#### SELECTION
● ● ● ●

Are household chores actually the job of a woman?

Something I'm learning in college these days is to appreciate and understand ideas that are new to me. The essay below was a submission for my Humanities and Social Science course that has my thoughts and observations from a comic in The Guardian, which elaborates on ideas of feminism and gender equality. The article is hyperlinked for those of you who'd like to give it a read. Share your thoughts below!

To me, “The gender wars of household chores: a feminist comic” in the international edition of The Guardian was an interesting read. I found it slightly hard to relate to, probably owing to the fact that I’m yet to take up the roles of a wife, mother and professional. Still, let’s hope I can analyze this article well and jot down my understanding of the some prominent notions the article is trying to convey.

● ● ● ●

#### TASK OBJECTIVE
From the household chores post, list the roles the writer says they have yet to take up. The listing that follows has nothing to do with the household chores post.

● ● ● ●

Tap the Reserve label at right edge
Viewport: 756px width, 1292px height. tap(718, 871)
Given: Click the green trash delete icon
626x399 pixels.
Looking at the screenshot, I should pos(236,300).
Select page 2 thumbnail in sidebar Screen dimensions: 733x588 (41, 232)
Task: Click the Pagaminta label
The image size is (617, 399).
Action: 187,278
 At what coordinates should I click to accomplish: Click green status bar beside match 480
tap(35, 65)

● ● ● ●

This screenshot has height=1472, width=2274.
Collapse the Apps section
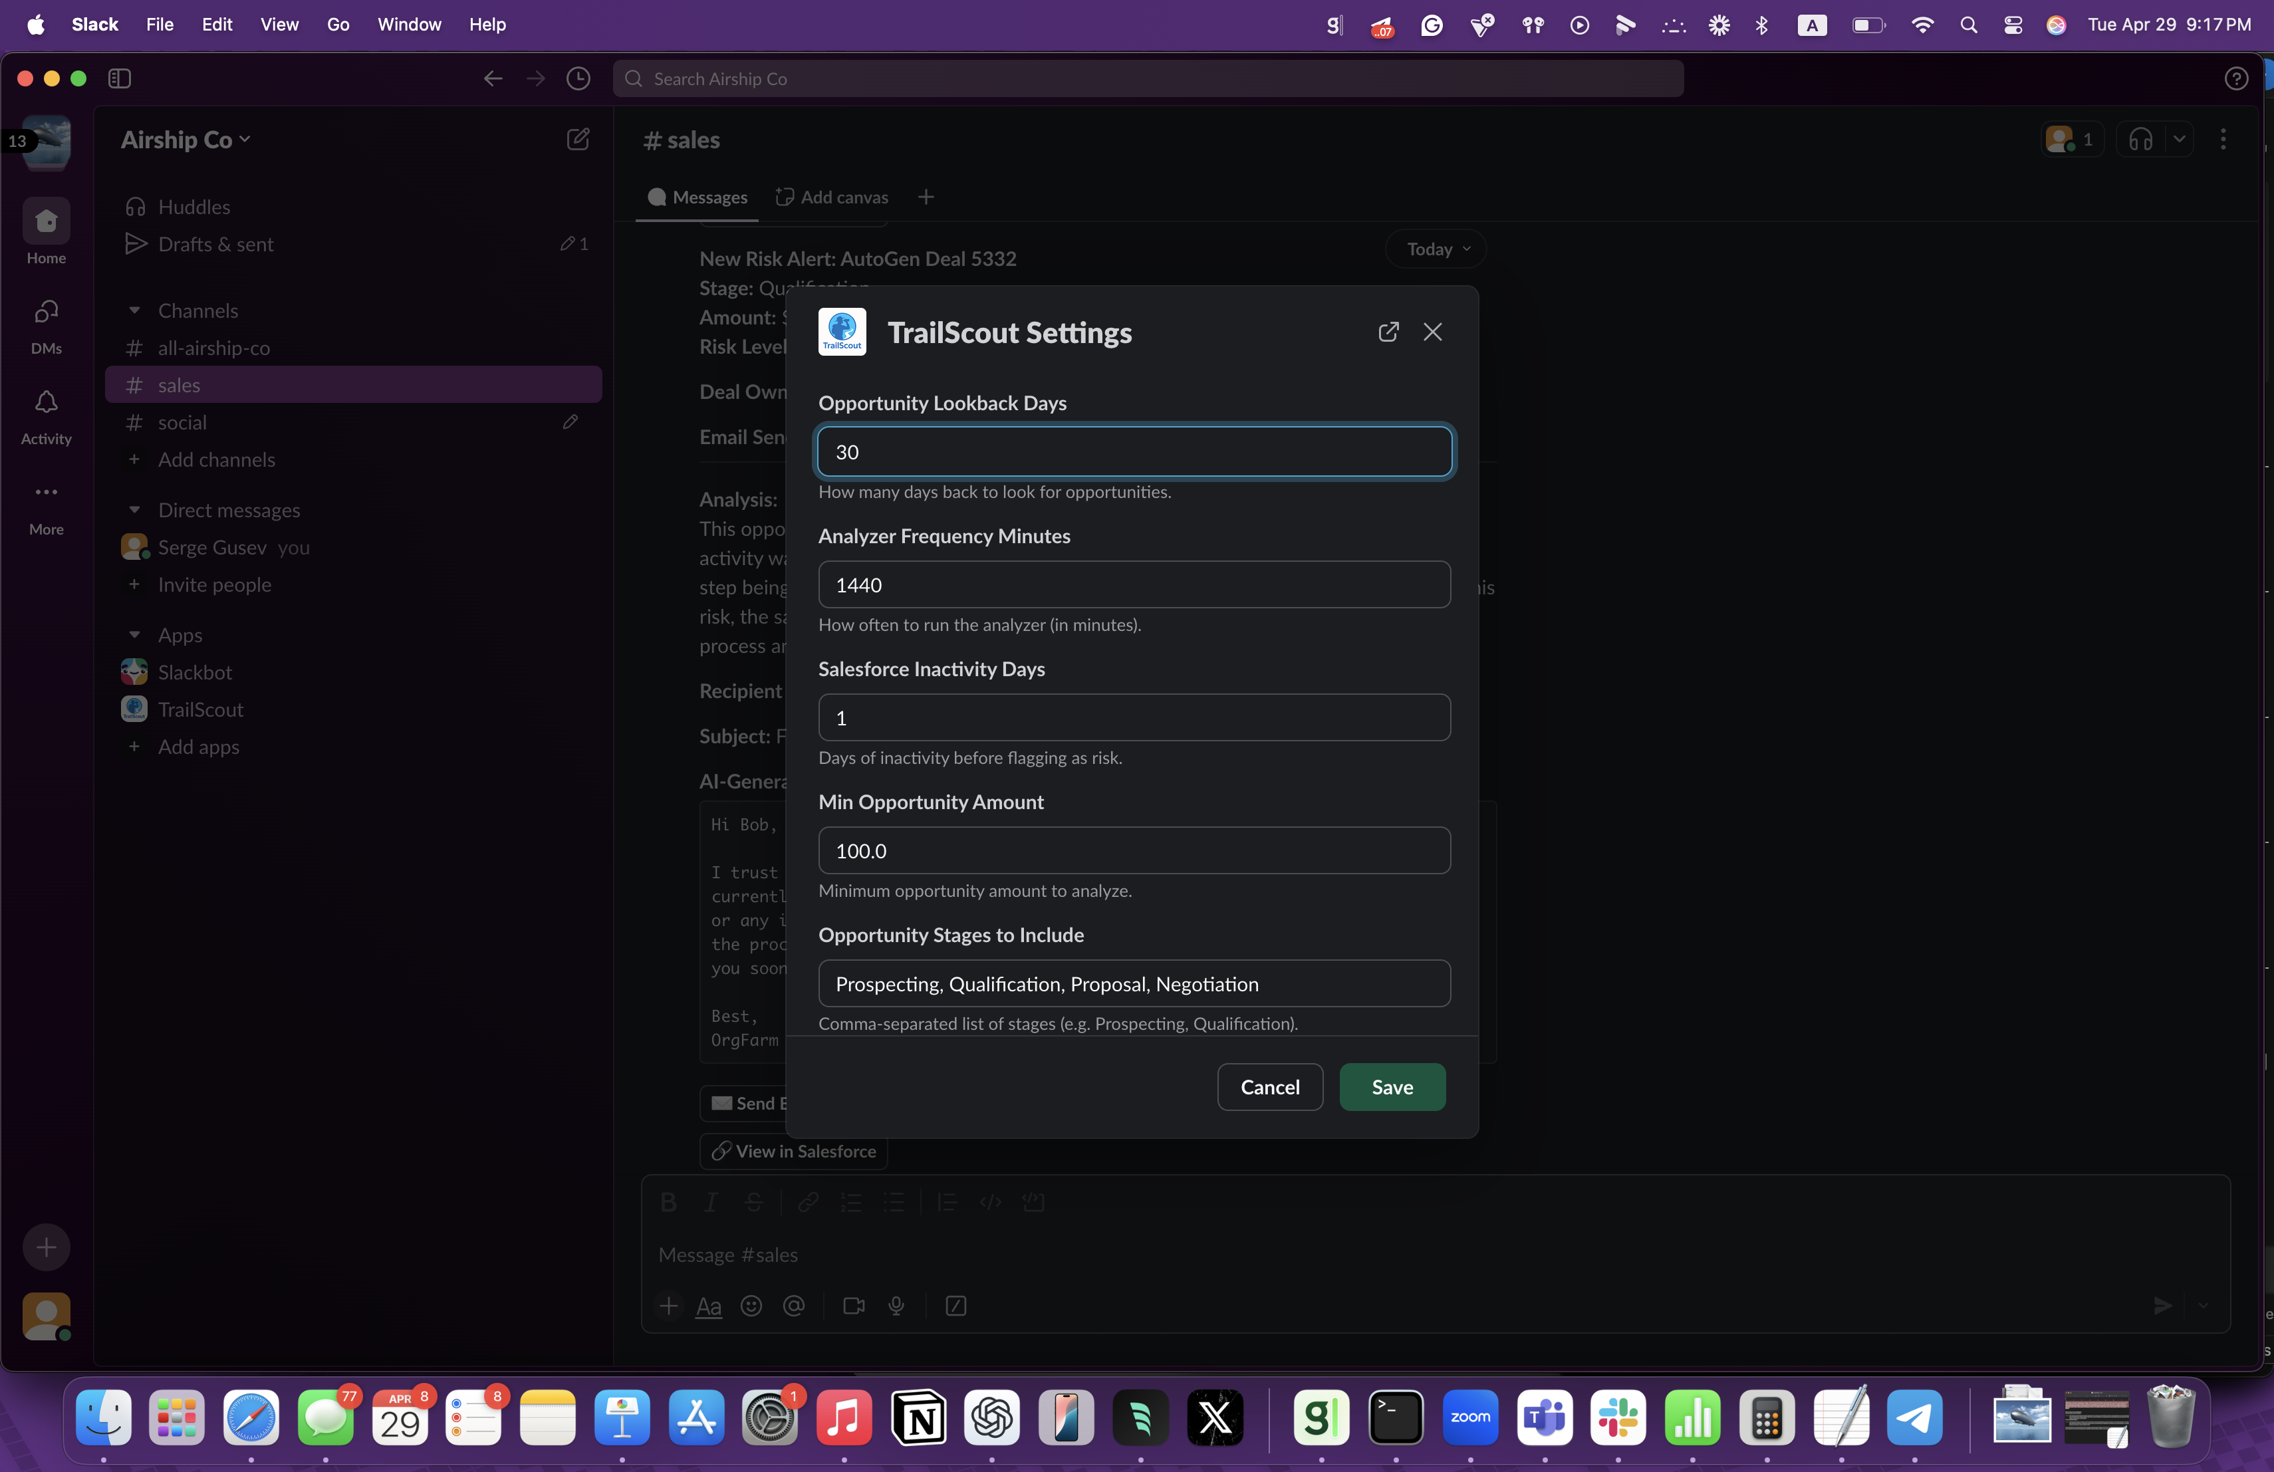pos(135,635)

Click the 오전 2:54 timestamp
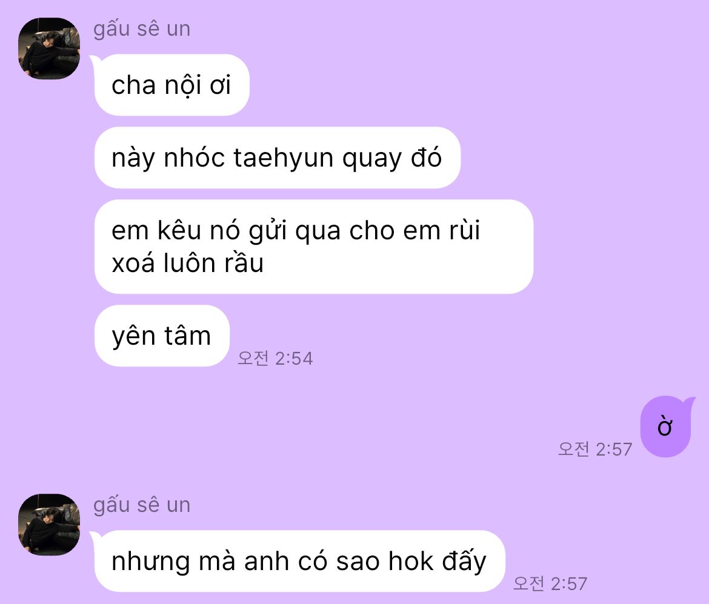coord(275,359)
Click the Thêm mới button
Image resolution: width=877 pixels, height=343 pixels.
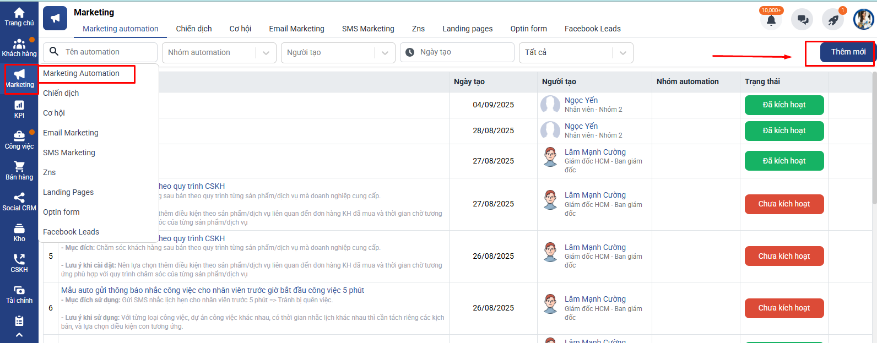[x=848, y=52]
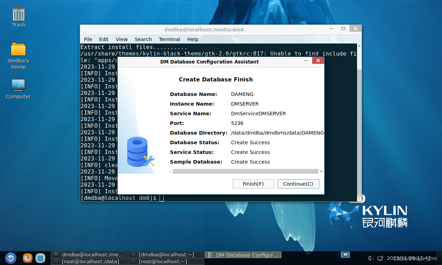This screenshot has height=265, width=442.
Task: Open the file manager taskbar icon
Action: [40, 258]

● ● ● ●

#### SOLUTION TO THIS TASK
wife, mother, professional